Французскому разговорному языку обучал меня милейший француз Готье. Сначала к нам ходила какая-то француженка, о которой у меня остались смутные воспоминания. Помню только, что на её уроках было чрезвычайно скучно. Однако французскую речь я скоро стал немного понимать.
Методика обучения у Готье была просто поразительная: он приходил, садился посреди дивана, а я ложился с одной стороны и клал голову к нему на колени, с другой на диван забиралась собака Дружок, и месье Готье начинал рассказывать бесконечную сказку, в которой будто бы и он сам был действующим лицом: то мастером, то матросом, то танцовщиком в балете, то артистом цирка, то чуть ли не разбойником. Действие же происходило то в городах Европы, то в каких-то экзотических странах. Эти бесконечные истории казались мне страшно интересными, и я каждый раз с нетерпением дожидался прихода учителя.
Мама, которая слушала из соседней комнаты, как-то сказала мне:
– Я думаю, что никакого толку от этих сказок не будет. Говорит один Готье, а тебя совсем не слышно. Я думаю, что ты и не понимаешь, что говорит Готье, а уж сам говорить никогда не научишься.
Я обиделся и за Готье, и за себя и свободно хорошим французским языком стал пересказывать то, что в последний урок слышал от Готье.
Впоследствии практики французского разговора я имел мало и многое забыл, но, во всяком случае, и теперь достаточно хорошо понимаю французскую речь и читаю по-французски, а когда попадал во Францию, то быстро всё вспоминал и объяснялся вполне удовлетворительно.
Английскому языку я учился уже совсем взрослым человеком. Уроки брал в Гейдельберге в школе Бёрлица{85}. Довольно быстро овладел разговорной речью, так что мог в Англии более или менее порядочно разговаривать, но потом так же быстро, как научился, забыл английский – в памяти остались лишь отдельные слова.

- **Исходные данные**
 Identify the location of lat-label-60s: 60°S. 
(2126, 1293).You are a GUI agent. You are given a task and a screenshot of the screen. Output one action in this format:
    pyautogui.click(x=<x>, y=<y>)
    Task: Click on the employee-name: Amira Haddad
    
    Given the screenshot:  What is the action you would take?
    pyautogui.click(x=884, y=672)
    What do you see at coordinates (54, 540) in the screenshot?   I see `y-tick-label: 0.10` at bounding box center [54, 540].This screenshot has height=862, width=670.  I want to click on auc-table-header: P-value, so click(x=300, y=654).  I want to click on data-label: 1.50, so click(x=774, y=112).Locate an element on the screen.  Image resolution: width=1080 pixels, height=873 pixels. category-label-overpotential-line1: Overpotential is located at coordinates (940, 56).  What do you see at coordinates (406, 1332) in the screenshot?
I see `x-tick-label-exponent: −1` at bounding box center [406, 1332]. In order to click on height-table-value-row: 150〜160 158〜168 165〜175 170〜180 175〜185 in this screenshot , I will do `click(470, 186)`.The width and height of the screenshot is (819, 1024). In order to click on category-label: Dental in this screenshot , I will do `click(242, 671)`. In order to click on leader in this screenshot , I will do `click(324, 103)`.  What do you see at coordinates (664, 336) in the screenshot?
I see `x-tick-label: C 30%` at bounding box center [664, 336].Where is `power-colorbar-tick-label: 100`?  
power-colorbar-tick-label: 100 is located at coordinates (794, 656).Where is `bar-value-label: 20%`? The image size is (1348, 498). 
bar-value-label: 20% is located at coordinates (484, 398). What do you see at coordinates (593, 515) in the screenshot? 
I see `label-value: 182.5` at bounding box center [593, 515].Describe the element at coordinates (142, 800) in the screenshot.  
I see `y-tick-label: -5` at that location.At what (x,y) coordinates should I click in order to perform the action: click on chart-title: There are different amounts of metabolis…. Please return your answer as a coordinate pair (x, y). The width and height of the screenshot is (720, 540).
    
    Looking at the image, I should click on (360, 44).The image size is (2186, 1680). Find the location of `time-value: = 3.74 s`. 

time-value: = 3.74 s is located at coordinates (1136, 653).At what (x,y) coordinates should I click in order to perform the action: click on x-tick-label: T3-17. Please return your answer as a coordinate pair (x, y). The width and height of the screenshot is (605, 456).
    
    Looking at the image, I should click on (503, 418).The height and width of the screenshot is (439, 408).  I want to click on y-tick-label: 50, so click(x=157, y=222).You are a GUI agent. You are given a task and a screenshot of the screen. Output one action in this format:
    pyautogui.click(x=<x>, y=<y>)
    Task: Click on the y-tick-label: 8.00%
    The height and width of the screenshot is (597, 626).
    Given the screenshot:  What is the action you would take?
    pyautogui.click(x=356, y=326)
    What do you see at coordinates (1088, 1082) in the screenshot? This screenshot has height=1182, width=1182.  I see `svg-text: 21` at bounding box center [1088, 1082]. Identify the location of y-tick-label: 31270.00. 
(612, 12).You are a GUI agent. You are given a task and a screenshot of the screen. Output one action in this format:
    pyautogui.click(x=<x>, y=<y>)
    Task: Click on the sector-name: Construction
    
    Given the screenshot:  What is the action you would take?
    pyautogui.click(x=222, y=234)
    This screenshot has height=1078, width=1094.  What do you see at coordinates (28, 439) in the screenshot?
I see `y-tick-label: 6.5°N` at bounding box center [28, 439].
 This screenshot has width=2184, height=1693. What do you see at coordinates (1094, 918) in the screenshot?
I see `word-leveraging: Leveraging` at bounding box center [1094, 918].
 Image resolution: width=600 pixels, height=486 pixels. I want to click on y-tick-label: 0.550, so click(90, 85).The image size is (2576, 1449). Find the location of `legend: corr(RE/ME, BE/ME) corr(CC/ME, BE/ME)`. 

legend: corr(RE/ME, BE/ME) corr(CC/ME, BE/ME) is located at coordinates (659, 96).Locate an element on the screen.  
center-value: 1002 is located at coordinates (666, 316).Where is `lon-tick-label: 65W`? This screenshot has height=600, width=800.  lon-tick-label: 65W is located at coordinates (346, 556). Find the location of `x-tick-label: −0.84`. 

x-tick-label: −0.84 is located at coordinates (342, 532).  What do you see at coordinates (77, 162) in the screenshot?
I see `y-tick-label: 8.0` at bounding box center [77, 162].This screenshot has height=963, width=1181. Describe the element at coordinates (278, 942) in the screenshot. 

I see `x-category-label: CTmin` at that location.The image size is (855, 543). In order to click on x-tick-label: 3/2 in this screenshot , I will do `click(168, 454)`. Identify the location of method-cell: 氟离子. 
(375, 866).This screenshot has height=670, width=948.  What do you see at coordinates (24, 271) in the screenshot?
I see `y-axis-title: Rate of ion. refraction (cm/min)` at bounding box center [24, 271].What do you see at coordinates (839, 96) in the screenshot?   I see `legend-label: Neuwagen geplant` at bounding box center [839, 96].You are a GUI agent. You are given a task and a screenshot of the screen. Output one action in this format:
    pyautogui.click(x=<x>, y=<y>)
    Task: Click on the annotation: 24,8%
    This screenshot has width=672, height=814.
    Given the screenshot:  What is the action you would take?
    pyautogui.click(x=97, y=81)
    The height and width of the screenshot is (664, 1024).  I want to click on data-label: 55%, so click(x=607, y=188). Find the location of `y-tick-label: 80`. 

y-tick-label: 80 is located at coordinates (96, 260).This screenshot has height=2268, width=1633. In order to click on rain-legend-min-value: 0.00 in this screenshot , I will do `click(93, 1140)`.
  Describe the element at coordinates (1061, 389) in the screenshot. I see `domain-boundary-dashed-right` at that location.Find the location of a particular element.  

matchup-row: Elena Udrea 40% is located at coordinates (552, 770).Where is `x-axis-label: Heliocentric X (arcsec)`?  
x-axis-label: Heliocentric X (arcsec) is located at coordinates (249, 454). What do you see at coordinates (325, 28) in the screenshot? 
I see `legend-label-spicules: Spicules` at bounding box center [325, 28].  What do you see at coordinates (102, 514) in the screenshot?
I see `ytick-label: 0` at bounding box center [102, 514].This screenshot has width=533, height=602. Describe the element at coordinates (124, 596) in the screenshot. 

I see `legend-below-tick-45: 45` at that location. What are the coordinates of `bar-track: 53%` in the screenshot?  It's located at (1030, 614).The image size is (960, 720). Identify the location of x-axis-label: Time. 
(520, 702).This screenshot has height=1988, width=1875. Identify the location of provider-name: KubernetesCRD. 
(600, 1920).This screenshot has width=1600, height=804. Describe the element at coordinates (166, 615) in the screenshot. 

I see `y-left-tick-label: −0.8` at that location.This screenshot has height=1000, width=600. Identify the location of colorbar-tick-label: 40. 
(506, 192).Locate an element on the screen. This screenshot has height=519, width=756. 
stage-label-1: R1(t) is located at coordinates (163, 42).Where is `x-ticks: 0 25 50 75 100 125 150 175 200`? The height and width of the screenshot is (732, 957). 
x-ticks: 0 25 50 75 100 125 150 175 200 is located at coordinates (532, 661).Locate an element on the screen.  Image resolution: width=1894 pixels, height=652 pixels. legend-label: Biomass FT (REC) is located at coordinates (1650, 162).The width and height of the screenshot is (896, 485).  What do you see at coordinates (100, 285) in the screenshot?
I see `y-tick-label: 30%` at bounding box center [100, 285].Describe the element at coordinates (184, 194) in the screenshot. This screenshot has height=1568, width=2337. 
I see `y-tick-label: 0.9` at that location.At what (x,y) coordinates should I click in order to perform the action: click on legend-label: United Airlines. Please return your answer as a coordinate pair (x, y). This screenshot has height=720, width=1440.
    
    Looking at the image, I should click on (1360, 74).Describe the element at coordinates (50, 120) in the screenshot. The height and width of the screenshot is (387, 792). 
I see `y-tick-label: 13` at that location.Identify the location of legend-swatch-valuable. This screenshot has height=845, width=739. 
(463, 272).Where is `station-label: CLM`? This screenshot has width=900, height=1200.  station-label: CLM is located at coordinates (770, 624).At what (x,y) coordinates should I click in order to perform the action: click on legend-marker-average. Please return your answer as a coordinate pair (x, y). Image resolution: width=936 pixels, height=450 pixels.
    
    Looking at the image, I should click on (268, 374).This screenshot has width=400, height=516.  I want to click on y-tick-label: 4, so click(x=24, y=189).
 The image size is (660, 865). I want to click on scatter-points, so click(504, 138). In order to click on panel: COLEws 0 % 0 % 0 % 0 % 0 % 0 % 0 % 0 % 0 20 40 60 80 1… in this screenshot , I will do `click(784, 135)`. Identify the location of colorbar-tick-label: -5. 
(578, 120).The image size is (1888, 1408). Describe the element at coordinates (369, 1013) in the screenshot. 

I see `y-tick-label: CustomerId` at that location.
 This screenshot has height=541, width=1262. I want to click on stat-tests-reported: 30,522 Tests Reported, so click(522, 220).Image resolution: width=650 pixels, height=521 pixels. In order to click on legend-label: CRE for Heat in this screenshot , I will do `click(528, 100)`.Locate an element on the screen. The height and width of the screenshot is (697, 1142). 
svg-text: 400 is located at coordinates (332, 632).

- **Задание**
Где, согласно тексту об изучении языков, проходили уроки английского?

- **Ответ к заданию**
В Гейдельберге, в школе Бёрлица.